つまらない冗談はさておき、これがまた、この『時光代理人』ってドラマは、「土ドラ」の10年という歴史の中で大切に大切に培われてきた、「よくもまあこんなドラマやるよね?」の真骨頂ともいえるような、そんな作風に仕上がっているのです(これは、ほめ言葉!!なんです!!!)。
なぜなら今作、いい意味で、ホントにいい意味で、すっごくややこしくって、それが、とてつもないフックになって、最後まで気になって見ちゃう…誰にでも楽しめるエンターテインメントに仕上がっているから。
あらすじは、「時光写真館」で働くトキ(佐藤)とヒカル(本郷)が、写真の中へタイムスリップすることで事件を解決していくという物語…なんだけれど、そのディテールが、いい意味でホントにややこしい。詳細は下記。

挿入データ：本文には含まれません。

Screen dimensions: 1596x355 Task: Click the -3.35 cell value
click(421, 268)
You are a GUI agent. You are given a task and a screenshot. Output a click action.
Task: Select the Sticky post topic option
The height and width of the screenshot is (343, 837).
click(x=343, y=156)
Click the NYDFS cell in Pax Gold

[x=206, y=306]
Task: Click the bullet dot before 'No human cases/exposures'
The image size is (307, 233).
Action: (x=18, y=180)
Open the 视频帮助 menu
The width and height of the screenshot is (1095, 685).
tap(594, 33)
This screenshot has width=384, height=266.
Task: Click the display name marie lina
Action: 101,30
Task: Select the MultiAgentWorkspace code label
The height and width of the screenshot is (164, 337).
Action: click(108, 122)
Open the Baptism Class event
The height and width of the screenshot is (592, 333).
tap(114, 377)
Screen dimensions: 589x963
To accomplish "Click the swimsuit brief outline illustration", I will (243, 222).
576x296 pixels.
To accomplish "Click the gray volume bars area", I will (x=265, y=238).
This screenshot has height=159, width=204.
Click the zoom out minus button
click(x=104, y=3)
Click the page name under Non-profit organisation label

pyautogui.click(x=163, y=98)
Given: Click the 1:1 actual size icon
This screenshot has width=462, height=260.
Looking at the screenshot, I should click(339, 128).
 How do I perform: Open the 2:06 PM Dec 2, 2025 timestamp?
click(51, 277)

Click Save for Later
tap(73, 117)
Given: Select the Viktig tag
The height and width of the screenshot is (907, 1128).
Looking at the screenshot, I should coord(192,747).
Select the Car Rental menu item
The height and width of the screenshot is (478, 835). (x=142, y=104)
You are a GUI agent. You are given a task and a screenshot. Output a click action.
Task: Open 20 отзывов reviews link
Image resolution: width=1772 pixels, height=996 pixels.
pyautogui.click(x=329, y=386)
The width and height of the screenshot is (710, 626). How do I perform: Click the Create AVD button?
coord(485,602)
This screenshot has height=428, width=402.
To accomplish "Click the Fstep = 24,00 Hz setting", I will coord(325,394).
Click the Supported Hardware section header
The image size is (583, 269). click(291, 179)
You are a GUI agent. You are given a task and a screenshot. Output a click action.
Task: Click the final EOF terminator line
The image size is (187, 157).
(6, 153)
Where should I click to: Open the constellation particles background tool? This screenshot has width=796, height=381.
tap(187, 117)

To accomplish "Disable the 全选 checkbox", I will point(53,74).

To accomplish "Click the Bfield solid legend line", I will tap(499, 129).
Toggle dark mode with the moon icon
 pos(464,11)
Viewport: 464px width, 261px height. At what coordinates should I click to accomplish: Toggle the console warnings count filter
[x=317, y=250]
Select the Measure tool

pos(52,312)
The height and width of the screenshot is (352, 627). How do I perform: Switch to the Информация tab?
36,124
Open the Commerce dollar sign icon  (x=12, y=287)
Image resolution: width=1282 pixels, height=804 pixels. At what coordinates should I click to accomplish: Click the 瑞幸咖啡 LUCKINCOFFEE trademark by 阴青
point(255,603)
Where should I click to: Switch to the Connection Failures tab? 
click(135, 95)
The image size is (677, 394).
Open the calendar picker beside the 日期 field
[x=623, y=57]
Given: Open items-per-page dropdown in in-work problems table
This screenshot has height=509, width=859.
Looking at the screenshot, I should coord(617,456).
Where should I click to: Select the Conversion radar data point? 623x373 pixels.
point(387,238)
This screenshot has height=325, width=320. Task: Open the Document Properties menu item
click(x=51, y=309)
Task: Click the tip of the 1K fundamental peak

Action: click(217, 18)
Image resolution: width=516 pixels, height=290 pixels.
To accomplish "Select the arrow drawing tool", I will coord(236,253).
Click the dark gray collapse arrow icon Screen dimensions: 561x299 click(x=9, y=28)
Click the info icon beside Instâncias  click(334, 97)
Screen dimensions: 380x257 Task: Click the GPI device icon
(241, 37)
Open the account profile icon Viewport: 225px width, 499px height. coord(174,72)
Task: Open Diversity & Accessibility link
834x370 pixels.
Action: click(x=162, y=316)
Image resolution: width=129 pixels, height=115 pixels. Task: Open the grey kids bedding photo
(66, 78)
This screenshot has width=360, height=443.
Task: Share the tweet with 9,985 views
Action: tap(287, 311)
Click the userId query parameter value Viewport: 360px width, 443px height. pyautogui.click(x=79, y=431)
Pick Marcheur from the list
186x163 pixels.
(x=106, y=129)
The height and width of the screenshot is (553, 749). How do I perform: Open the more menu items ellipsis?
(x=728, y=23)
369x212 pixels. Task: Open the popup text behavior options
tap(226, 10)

・写真の中へタイムスリップできる…んだけど、その写真の撮影者に憑依(ひょうい)する仕組み
・タイムスリップかつ憑依できるのはトキのみ
・ヒカルはそのトキが見ている世界を共有でき、アドバイスを送る役割
・長い時間滞在はできない
・過去は変えてはならない
・誰かにぶつかるとかも極力NG
・だからタイムスリップした先で勝手な動きはできない
・もう少しその場にいられたらわかるのに!!って場合も勝手な動きNG
・そして、タイムスリップは、一回のみ
うん、そう、で、そんな設定でどんな物語が繰り広げられるのか?って?いやそもそも、写真の中に入ってタイムスリップできるのはいいけど、過去は変えちゃいけない。だったら、何ができんのか?って?それは、そう!見てのお楽しみ(結局)!!
まず、冒頭から、突然に物語は始まって、そんな設定で一体どんなドラマが繰り広げるのかを、わかりやすく提示してくれるのでノンストレス。
で、そっからは、ややこしい設定の数々が心地よくって、いい感じに先の展開を想像しつつ、だけど裏切りつつ、の、最後の最後まで、気になって見ちゃうこと間違いなし!乞うご期待。
そして、トキを演じる佐藤大樹くんが、どうか今作では報われますように(謎の願い)!!